LEGISLATIF

Konflik Israel-Palestina, Dave Laksono Beri Tanggapan

0
Anggota Komisi I DPR RI, Dave Akbarshah Fikarno Laksono.

Berita Golkar – Konflik Israel-Palestina adalah salah satu konflik terlama dan paling kompleks di dunia.

Konflik ini telah berlangsung selama lebih dari 70 tahun, dan telah menyebabkan banyak korban jiwa, kerusakan, dan penderitaan.

Meski demikian bukan berarti tidak ada kemungkinan terjadi perdamaian antara kedua belah pihak.

Setidaknya, hal inilah yang dikatakan Anggota Komisi I DPR RI Dave Akbarshah Fikarno Laksono.

Menurutnya, selama masih ada jalur komunikasi maka peluang untuk terciptanya perdamaian masih bisa terwujud.

“Akan tetapi bukannya tidak ada harapan, selama masih ada jalur komunikasi yang bisa dibuat, seruan tetap harus terus kita dorong, tekanan secara internasional harus tetap kita dorong,” kata Dave dalam kegiatan Dialektika Demokrasi dengan tema ‘Gerakan Boikot Masyarakat dan Aksi Konkret Pemerintah untuk Palestina’ di Gedung Nusantara III, Senayan, Jakarta, Selasa (14/11/2023) seperti dikutip situs DPR RI.

Baca Juga :  Legislator Golkar Minta Kemenag Awasi Potensi Kekerasan Seksual di Pesantren

Politisi Fraksi Partai Golkar ini mencontohkan pada September 1993  Perdana Menteri Israel Yitzhak Rabin dan Presiden Palestina Yasser Arafat bertemu dan sepakat berdamai di Washington DC, Amerika Serikat, yang dimediasi Presiden Amerika Serikat Bill Clinton.

Israel sepakat untuk menarik pasukannya dari Perbatasan Gaza dan Tepi Barat mulai April 1994.

Walaupun perdamaian ini tidak berlangsung lama, namun Dave mengatakan harapan akan perdamaian itu masih tetap ada.

Baca Juga :  Kepuasan Publik terhadap Kinerja Jokowi Meningkat, Dave: Tidak Lepas dari Kinerja Golkar

“Maka dari itu kita harus tetap dorong jalur komunikasi, dan juga harus ada tekanan politik, dan juga harus bisa menyajikan kepada masyarakat berbagai macam perspektif. Karena selama ini pasti pemikirannya bahwa di negara barat, bahwa Israel diserang, masyarakatnya dibunuh, diciduk, disiksa. Akan selalu dimainkan narasi tersebut,” urai Dave.

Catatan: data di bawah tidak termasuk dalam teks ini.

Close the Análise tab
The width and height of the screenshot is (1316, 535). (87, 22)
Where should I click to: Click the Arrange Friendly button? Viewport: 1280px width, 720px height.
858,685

“Maka itu kita harus menyajikan dari kedua belah pihak, agar jangan terjadi perpecahan dan menjadi distorsi akan kebenaran sehingga kita melupakan tujuan utamanya, yaitu memberikan hak-hak kepada masyarakat Palestina yang dulunya dijajah dan diambil oleh pihak okupansi tersebut,” sambung Dave.